EXERCISE AIM => Rewrite the material, starting at the line containing "The height and width of the screenshot is (439, 869)." and ending at the end of the material, as a two-column CSV headed request and answer, with one row per request and each value in a single quoted field with line breaks replaced by spaces.

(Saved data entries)
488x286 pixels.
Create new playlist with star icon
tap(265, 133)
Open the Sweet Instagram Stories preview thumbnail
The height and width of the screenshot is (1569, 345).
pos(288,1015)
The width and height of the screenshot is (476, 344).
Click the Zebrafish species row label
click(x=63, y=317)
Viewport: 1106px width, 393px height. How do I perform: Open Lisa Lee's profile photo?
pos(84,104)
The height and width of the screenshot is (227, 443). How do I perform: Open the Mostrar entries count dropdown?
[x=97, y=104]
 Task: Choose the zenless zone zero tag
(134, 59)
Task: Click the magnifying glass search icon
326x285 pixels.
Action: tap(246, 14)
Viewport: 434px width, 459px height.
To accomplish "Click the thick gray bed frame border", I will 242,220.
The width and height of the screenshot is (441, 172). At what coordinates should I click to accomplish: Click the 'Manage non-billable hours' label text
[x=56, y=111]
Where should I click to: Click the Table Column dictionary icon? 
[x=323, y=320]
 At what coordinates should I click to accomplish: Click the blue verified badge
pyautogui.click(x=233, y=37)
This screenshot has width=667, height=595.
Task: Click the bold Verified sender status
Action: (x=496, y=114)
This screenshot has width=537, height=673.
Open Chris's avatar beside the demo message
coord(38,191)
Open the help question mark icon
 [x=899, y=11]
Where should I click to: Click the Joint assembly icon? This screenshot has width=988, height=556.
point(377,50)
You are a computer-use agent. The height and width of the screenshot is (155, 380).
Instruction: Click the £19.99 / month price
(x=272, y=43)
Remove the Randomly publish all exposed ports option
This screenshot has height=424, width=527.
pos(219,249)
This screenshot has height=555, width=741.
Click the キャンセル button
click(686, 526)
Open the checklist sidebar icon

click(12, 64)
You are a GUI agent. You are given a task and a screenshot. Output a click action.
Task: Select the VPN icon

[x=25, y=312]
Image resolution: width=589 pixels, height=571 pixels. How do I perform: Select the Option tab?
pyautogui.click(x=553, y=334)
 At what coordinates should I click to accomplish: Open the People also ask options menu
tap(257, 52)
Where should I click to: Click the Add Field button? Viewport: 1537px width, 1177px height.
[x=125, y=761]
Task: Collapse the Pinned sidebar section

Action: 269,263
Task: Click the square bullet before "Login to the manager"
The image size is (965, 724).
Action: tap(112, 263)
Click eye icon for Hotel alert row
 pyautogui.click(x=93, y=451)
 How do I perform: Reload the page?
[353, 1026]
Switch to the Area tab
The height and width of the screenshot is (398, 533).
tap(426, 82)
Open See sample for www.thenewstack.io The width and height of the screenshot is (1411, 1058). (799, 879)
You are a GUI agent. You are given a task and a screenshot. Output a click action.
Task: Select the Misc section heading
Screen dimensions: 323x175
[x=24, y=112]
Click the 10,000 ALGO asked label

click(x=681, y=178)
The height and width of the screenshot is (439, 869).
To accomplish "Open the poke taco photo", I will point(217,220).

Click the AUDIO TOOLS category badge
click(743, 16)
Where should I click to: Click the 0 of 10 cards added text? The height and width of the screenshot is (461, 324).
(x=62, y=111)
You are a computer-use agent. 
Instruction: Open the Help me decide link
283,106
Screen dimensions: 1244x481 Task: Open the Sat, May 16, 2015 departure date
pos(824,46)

SOLUTION TO THIS TASK =>
request,answer
"The height and width of the screenshot is (439, 869). To accomplish ""Open the poke taco photo"",","I will point(217,220)."
"Click the AUDIO TOOLS category badge","click(743, 16)"
"Where should I click to: Click the 0 of 10 cards added text? The height and width of the screenshot is (461, 324).","(x=62, y=111)"
"You are a computer-use agent. Instruction: Open the Help me decide link","283,106"
"Screen dimensions: 1244x481 Task: Open the Sat, May 16, 2015 departure date","pos(824,46)"